O Presidente do Governo dos Açores manifestou esta tarde a sua satisfação pela pujança do setor agrícola na região – que é o melhor do país na produção leiteira, como sublinhou –, mas recordou que o fim do regime de quotas leiteiras na União Europeia vai obrigar os agricultores a um maior esforço no sentido de melhorarem a sua competitividade.
“Somos os melhores do país na produção leiteira, mas temos de trabalhar para conseguir enfrentar, com sucesso, a tendência de liberalização dos mercados”, alertou Carlos César.
Recordando que se avançou muito, nos últimos anos, “na produção da carne, com a venda a fazer-se, agora, maioritariamente, em carcaça e em produtos de consumo”, o governante disse que a abertura da União Europeia ao MERCOSUL obriga a que os agricultores açorianos sejam “mais organizados, mais eficientes, selecionando, preenchendo e fidelizando os nossos mercados.”

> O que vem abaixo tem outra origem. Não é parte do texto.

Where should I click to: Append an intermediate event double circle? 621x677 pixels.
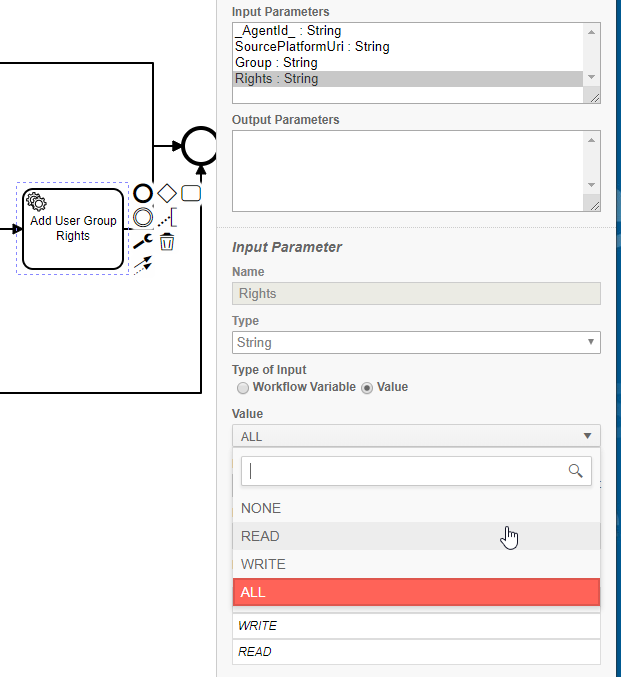tap(143, 217)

Carlos César revelou que neste quadro comunitário de apoio já há compromissos de investimentos quatro vezes maiores do que no anterior – enquanto a área agrícola cultivada tem aumentado vinte e cinco por cento ao ano –, dados estatísticos que, na sua opinião, revelam uma tendência importante para “o rendimento e para o desenvolvimento rural, para a diversificação de alternativas, para o crescimento da nossa capacidade produtiva e para a redução das nossas importações.”

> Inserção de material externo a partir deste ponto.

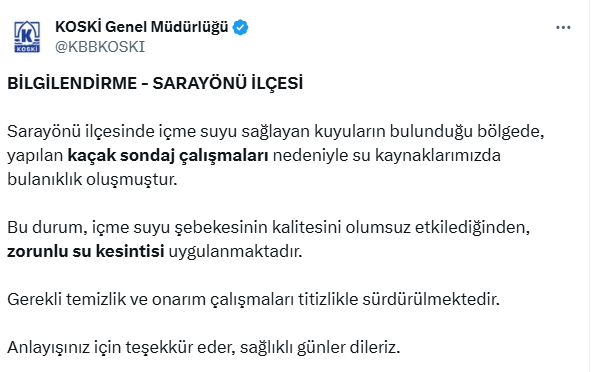This screenshot has width=595, height=372.
Task: Click the line starting Sarayönü ilçesinde içme suyu
Action: [276, 132]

Para o Presidente do Governo dos Açores, “a criação de um espaço económico forte, competitivo, muito assente, também, na nossa produção no setor primário, faz-se através da sua modernização e da qualidade e do arrojo dos investidores que participam nesse setor.”
De uma coisa tem o Presidente do Governo a certeza: há, nos Açores, uma governação regional que tem permitido transmitir ao setor agrícola estabilidade no seu financiamento, e há, também, recursos humanos crescentemente qualificados que dão boa nota e acréscimo de competitividade à agricultura açoriana.”
Como fez questão de sublinhar, “os agricultores açorianos são hoje, no contexto regional e do país, dos mais qualificados empresários e investidores que nós temos”, o que têm demonstrado até em circunstâncias adversas.
Carlos César falava no decorrer da cerimónia, a que presidiu, do lançamento da primeira pedra do Parque de Exposições Agrícolas de S. Miguel, nos terrenos da Feira de Santana, na Ribeira Grande.
A infraestrutura, que deverá concluída dentro de quinze meses, está orçada em mais de 8,5 milhões de euros, e “integra a nova geração de equipamentos que potenciam a modernização do setor agrícola”, como frisou o Presidente do Governo.